[SECCIÓN DE TEXTO]

El divorcio entre Tiger Woods y Elin Nordegren es inminente. Así lo afirma la revista People, que alude a las infidelidades del golfista como razón de la separación.
Además, la ex modelo sueca ha comenzado la mudanza para abandonar en breve, junto a sus dos hijos, la residencia que compartía con el deportista, según New York Post. “Tiene planes para dejar la casa e irse a vivir a otro lugar con sus hijos”, aseguró una fuente cercana a la familia Woods al diario neoyorquino, que publica imágenes de varios camiones de mudanza aparcados ante la residencia del golfista en Florida, de donde se sacaron numerosos bultos y obras de arte “envueltas cuidadosamente”.
Nordegren estuvo en la casa el martes y dio instrucciones a los trabajadores de la empresa de mudanzas, según el rotativo, sobre qué era lo que tenían que extraer de la vivienda ante la que se produjo a finales de noviembre el extraño accidente de automóvil que destapó el escándalo de Tiger Woods y su supuesto harén de amantes.
Woods centra la atención mediática estadounidense desde que saltara a la luz que la posible causa de ese accidente era una agresión por celos por parte de su esposa, quien habría descubierto que su marido había tenido diversas amantes. El propio golfista reconoció después públicamente que le había sido infiel.

[/SECCIÓN DE TEXTO]
[REGISTROS MOSTRADOS]

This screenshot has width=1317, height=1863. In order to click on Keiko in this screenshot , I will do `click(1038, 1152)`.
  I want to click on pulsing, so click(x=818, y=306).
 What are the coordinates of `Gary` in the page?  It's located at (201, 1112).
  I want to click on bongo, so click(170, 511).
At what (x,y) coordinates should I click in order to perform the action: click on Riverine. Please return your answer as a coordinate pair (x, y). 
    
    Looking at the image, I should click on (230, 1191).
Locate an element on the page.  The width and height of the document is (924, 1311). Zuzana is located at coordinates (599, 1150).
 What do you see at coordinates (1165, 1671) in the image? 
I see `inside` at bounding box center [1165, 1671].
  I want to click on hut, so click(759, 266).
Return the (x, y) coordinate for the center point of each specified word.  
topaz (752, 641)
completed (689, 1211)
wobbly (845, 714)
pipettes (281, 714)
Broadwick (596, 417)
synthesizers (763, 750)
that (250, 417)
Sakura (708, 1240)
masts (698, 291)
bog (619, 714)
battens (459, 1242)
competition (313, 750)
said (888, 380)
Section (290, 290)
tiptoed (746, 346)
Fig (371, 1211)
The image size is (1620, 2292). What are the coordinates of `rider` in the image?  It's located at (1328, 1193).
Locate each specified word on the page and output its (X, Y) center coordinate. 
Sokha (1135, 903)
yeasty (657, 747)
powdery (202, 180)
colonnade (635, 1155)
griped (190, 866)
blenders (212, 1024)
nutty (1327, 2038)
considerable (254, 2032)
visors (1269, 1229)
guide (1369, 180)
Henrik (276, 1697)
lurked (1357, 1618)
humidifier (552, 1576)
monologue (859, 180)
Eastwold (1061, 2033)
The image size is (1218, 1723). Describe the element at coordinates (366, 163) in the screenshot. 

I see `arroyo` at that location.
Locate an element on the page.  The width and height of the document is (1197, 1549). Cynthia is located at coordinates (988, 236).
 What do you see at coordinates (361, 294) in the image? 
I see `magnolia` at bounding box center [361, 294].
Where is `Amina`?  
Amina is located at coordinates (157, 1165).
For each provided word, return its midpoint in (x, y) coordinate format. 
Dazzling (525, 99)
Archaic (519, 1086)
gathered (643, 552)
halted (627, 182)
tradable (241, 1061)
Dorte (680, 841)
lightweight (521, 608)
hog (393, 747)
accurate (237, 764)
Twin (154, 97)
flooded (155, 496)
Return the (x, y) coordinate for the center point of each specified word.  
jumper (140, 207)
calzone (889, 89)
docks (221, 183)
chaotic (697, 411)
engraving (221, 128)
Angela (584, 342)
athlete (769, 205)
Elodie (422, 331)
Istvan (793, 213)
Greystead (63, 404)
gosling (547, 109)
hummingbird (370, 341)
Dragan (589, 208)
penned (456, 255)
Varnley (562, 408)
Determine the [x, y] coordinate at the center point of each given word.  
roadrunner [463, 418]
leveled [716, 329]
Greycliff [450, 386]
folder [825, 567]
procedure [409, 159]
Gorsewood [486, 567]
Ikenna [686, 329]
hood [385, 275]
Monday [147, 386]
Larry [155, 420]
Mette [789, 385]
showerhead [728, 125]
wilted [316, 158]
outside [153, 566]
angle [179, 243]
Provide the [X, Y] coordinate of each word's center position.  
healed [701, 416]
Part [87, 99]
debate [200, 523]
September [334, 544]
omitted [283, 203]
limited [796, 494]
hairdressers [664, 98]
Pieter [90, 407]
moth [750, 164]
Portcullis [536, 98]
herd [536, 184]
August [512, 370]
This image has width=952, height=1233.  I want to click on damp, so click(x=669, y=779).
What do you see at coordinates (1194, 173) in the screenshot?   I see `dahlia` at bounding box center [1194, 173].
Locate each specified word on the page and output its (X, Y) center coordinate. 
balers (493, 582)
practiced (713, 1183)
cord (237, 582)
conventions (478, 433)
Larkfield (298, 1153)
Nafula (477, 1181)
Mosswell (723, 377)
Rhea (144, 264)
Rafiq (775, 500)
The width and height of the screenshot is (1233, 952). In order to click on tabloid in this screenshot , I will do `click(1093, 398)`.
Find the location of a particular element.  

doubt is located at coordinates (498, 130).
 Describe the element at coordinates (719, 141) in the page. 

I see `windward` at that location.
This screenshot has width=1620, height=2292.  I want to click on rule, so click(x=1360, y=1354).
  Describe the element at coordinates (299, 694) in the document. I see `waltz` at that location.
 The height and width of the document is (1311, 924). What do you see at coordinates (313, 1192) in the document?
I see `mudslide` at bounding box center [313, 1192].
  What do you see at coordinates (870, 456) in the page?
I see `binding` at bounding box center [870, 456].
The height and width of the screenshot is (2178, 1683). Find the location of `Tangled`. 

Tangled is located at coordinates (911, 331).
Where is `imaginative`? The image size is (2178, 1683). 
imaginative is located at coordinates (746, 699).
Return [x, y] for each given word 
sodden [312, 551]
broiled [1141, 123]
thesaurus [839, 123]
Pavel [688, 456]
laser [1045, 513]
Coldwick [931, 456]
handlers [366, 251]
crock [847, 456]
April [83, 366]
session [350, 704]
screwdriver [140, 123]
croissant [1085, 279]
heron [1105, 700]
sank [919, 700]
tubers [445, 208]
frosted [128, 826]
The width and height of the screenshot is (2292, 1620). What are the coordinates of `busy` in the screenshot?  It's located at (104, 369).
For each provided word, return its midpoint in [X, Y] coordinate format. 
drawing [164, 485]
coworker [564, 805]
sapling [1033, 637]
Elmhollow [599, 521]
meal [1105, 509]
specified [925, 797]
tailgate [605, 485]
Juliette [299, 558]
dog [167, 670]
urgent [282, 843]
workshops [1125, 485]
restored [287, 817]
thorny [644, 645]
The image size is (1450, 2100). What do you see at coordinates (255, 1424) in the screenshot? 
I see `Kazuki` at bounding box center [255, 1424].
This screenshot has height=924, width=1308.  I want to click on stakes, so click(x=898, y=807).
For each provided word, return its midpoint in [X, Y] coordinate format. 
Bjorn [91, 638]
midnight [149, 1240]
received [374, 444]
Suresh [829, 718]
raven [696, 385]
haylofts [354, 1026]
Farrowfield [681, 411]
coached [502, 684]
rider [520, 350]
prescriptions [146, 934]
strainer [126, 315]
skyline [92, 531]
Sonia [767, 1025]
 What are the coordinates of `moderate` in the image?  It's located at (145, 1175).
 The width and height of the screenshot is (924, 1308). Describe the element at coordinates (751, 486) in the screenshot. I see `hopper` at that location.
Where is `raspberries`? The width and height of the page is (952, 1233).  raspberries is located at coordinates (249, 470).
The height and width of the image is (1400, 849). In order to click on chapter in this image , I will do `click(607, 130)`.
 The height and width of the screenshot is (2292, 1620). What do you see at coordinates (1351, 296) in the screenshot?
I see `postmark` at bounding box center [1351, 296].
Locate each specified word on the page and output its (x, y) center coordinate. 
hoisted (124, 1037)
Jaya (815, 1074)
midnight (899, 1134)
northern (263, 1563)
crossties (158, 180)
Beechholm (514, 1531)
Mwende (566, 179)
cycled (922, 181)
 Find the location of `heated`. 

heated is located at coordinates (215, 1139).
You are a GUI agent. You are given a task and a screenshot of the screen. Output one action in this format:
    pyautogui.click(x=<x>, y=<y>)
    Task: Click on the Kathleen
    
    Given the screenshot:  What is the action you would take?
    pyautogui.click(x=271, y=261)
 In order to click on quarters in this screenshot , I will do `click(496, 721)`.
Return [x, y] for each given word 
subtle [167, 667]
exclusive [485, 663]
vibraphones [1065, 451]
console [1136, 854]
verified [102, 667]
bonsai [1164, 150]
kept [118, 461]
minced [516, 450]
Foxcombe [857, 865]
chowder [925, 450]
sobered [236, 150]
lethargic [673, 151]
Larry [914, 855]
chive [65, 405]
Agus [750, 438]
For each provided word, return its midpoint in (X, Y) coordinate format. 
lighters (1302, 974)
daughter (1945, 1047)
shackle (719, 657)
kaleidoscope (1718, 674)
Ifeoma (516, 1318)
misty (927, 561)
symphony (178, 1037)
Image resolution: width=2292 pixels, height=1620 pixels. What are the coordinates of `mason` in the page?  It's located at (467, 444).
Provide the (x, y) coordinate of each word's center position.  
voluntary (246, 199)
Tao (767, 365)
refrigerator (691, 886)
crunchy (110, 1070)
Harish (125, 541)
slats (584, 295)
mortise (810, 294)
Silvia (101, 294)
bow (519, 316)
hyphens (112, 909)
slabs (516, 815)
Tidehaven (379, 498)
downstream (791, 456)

[/REGISTROS MOSTRADOS]

TAREA 1 -> Copia literalmente el fragmento de la noticia sobre el divorcio de Tiger Woods que va desde "Además, la ex" hasta "harén de amantes.", ambos incluidos.
TAREA 2 -> Prosigue la noticia sobre el divorcio de Tiger Woods a partir de su última oración.

RESPUESTA ESCRITA 1 ->
Además, la ex modelo sueca ha comenzado la mudanza para abandonar en breve, junto a sus dos hijos, la residencia que compartía con el deportista, según New York Post. “Tiene planes para dejar la casa e irse a vivir a otro lugar con sus hijos”, aseguró una fuente cercana a la familia Woods al diario neoyorquino, que publica imágenes de varios camiones de mudanza aparcados ante la residencia del golfista en Florida, de donde se sacaron numerosos bultos y obras de arte “envueltas cuidadosamente”.
Nordegren estuvo en la casa el martes y dio instrucciones a los trabajadores de la empresa de mudanzas, según el rotativo, sobre qué era lo que tenían que extraer de la vivienda ante la que se produjo a finales de noviembre el extraño accidente de automóvil que destapó el escándalo de Tiger Woods y su supuesto harén de amantes.

RESPUESTA ESCRITA 2 ->
El Post asegura que Nordegren no se había ido antes del hogar “porque su hijo tenía gripe” y que la ex modelo sueca se ha propuesto pasar las vacaciones navideñas alejada de su marido, “en un lugar cálido” y en compañía de su familia y sus hijos.
Otra fuente relató al diario que los pequeños de Woods y Nordegren -Sam, de dos años, y Charlie, de diez meses-, a quienes se ha visto en compañía de su madre en un restaurante cercano a la residencia, se encuentran bien, “parecen felices y sanos, y no se dan cuenta de la gravedad del problema”. Sin embargo, la ex modelo, según la misma fuente, está “delgada hasta los huesos y mantenía una conversación muy intensa y apasionada con los dos adultos que la acompañaban” durante la comida que tomó junto a sus hijos.
El Post, que también explica este miércoles que Nordegren ya no lleva el anillo de casada, desvela que Woods pagaba a sus distintas amantes entre cinco y diez mil dólares al mes mediante transferencias bancarias para que permanecieran en silencio sobre las aventuras que habían compartido con el golfista.